■ **Short problem**
In the VE-Day recollection, what happened to the bar of chocolate in the father's pocket?

■ **Passage provided**
Repeatriated POWs are returning and the War is virtually over in Europe. 9 May 1945 is declared VE-Day. There is a street party outside our house, one of thousands all over the country. My parents sit in the front garden just in front of the porch, chairs having been carried out. Food appears from somewhere and there is an atmosphere of, what, ad hoc abandon.

My friend Lionel and I look in from time to time but float around. (He taught me to play chess and draughts and we saw a good deal of each other.) Events becoem a trifle confused. I'll just put down the various things I recall. We wandered around our neighbourhood and did things like tossing thunderflashes (dunno where they came from -Home Guard maybe?)at groups of people round bonfires. We went into the gunsite mentioned earlier and joined in hokey cokey dances, chatted up ATS girls and just soaked in the atmosphere.

We went off to the West End at some stage. It was very like the scenes following Princess Diana's death. Huge crowds everywhere doing nothing in particular. Going to Buck House. Chanting "We want the King" and he appeared. Giant conga lines forming up and then breaking up. Enormous crowd on Westminster Bridge and road totally blockedd with people. Learnt later that my father went up on an impoulse (hadn't occurred to us that he'd want to), got stuck in one of these huge immobile crowds and a bar of chocolate in his pocket was squashed flat. Saw a large cloud of smoke in St James' Park and hurried over to see what it was - just people smoking (different world then!).

■ **Provided data**

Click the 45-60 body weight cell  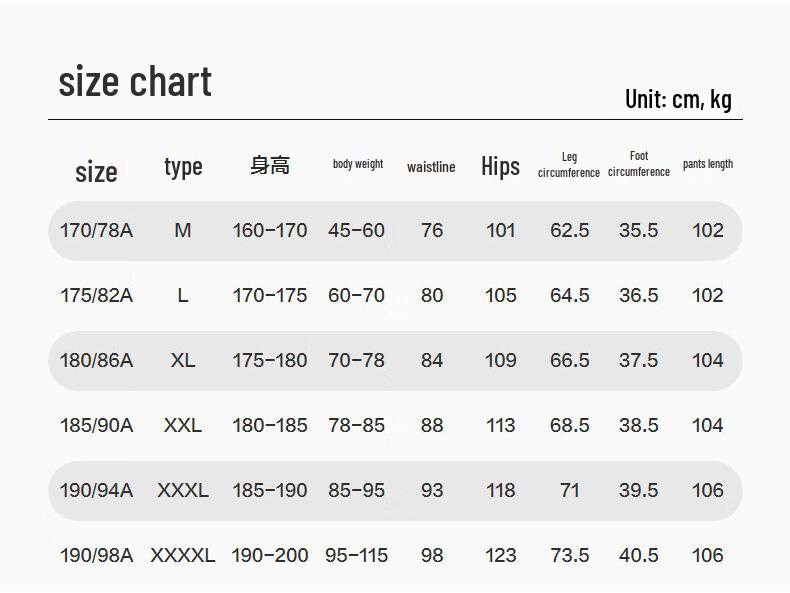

■ **Exercise output**
It was squashed flat when he got stuck in one of the huge immobile crowds.